The Complaint specifically states that the loan was "to buy" the parcels, but at oral argument Plaintiff's counsel informed the Court that the loan was actually a refinance. Plaintiff received another loan from another company to buy the properties, but that lender was going to rescind the loan so Plaintiff refinanced six weeks with Defendant six weeks after purchase.

Although the Complaint states there are five homes on both properties, at oral argument, Plaintiff's counsel stated that there are actually seven units on the properties.

To restrain and enjoin Defendants, its agents, assigns, employees, officers, attorneys, and representatives, and those in active concert or participation with them, pending trial of this action, from engaging in or performing any act to deprive or foreclose on Plaintiff of his residence in and possession of the real properties located at 1351-1355 Imperial Beach Boulevard, Imperial [Beach], California and 1361-1363 Imperial Beach Boulevard, Imperial Beach, California, including but not limited to instituting or maintaining eviction, or eviction enforcement proceedings on the property or from otherwise taking any steps whatsoever to deprive Plaintiff of their residence in and possession of the property or to impair or degrade the value of the Property.
(Id. at 7-8.) Defendant the Loan Company opposes the Motion, and Defendant Action Foreclosure Services, Inc. did not file a response. Although all of Plaintiff's causes of action are technically made against "all Defendants," Plaintiff does not once mention Action Foreclosure Services in the substance of his Complaint and makes it clear that the claims are centered around The Loan Company's actions. Thus, when the Court references "Defendant" throughout this Order, it is referencing The Loan Company.

II. LEGAL STANDARD

The standard for a temporary restraining order ("TRO") and preliminary injunction are "substantially identical." Stuhlbarg Int'l Sales Co. v. John D. Brush & Co., 240 F.3d 832, 839 n.7 (9th Cir. 2001). "A plaintiff seeking a preliminary injunction must establish that he is likely to succeed on the merits, that he is likely to suffer irreparable harm in the absence of preliminary relief, that the balance of equities tips in his favor, and that an injunction is in the public interest." Am. Trucking Ass'ns Inc. v. City of Los Angeles, 559 F.3d 1046, 1052 (9th Cir. 2009) (quoting Winter v. Nat. Res. Defense Council, Inc., 555 U.S. 7, 21 (2008)). A TRO's "underlying purpose [is to] preserv[e] the status quo and prevent[ ] irreparable harm" until a preliminary injunction can be held. Granny Goose Foods, Inc. v. Bhd. Of Teamsters & Auto Truck Drivers, 415 U.S. 423, 439 (1974).

III. ANALYSIS

A. Timing of the Ex Parte Motion

Plaintiff moves ex parte for a TRO, titling his motion an "emergency ex parte application." While the Court agrees that Plaintiff seeks an injunction before the scheduled foreclosure of July 31, 2020, it is less clear why Plaintiff did not request relief earlier and thus effectively made the situation an emergency.

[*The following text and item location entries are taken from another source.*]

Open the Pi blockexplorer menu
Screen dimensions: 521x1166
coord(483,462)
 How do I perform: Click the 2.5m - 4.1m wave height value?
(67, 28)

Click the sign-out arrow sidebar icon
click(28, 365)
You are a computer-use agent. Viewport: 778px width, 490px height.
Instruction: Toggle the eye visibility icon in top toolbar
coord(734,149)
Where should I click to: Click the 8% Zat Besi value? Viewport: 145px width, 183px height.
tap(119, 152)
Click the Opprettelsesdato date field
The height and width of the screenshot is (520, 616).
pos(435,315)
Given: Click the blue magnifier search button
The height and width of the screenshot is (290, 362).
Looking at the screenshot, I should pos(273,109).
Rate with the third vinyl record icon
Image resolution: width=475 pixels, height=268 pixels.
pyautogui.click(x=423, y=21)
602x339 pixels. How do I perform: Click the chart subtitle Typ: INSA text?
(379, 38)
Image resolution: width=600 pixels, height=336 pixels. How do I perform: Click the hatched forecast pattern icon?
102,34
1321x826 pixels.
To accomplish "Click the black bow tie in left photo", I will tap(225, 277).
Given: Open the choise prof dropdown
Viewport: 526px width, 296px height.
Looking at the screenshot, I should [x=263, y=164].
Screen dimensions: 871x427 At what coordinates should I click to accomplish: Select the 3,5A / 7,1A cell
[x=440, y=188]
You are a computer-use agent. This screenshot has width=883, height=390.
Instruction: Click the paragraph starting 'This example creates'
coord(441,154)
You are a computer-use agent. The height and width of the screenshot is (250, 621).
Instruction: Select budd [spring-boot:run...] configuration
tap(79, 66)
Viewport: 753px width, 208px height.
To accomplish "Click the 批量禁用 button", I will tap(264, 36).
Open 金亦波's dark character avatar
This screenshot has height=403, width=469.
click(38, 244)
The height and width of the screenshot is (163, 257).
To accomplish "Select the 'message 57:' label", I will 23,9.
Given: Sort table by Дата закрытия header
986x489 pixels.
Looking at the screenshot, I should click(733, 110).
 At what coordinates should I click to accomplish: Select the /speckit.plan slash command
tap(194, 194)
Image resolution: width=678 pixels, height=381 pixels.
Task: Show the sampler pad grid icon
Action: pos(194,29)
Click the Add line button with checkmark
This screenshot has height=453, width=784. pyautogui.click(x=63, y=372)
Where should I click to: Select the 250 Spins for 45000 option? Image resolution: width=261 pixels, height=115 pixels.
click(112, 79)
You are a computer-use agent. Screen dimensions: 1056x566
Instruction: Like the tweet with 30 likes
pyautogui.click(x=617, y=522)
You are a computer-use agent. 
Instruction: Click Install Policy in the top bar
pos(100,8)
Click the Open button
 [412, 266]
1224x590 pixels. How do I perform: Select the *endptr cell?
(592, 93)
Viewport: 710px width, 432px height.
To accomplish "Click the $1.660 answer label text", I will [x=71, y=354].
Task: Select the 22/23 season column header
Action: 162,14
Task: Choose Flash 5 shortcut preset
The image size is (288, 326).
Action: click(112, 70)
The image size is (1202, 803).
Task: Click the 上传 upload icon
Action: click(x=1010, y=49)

Notices of default were recorded in August 2019 for both parcels. (Exhibits 4 and 5 to Lavinsky Decl., ECF No. 16.) Notices of Trustee's sale were recorded in January 2020 for both parcels. (Exhibits 6 and 7 to Lavinsky Decl.) The Trustee's sale was scheduled for February 19, 2020. (Lavinsky Decl. ¶ 16.) Plaintiff filed a bankruptcy petition, to which Defendant objected, and the Bankruptcy Court set a hearing for July 8, 2020. (Exhibit 12 to Coughlin Decl., ECF No. 9-2.) Plaintiff filed the present lawsuit on July 6, 2020. On July 17, 2020, the Bankruptcy Court dismissed the bankruptcy case. (Exhibit 11 to Coughlin Decl.)

Thus, Plaintiff has been on notice of the foreclosure for almost a year. Despite notice of the impending foreclosure sale, however, Plaintiff waited to file this suit challenging the sale until July 6, 2020, filed the TRO motion on July 7, 2020, and did not file the proof of service of said motion on Defendants until July 15, 2020.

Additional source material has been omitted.